╔══

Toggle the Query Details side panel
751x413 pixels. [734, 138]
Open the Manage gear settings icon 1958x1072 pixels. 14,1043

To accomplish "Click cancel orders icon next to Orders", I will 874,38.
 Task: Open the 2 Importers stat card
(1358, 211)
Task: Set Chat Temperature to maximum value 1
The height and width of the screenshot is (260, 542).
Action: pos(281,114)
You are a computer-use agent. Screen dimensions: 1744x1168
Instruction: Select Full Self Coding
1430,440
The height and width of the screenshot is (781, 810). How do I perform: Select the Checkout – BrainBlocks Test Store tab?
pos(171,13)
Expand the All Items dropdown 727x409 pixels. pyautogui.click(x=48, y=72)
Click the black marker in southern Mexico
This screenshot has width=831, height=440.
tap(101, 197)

╚══

Work required:
Please write out, exactly as they appear, the line that contains "You are a computer-use" and every line after it up to the end of the entries above, and no others.

Answer to this problem:
You are a computer-use agent. Screen dimensions: 1744x1168
Instruction: Select Full Self Coding
1430,440
The height and width of the screenshot is (781, 810). How do I perform: Select the Checkout – BrainBlocks Test Store tab?
pos(171,13)
Expand the All Items dropdown 727x409 pixels. pyautogui.click(x=48, y=72)
Click the black marker in southern Mexico
This screenshot has width=831, height=440.
tap(101, 197)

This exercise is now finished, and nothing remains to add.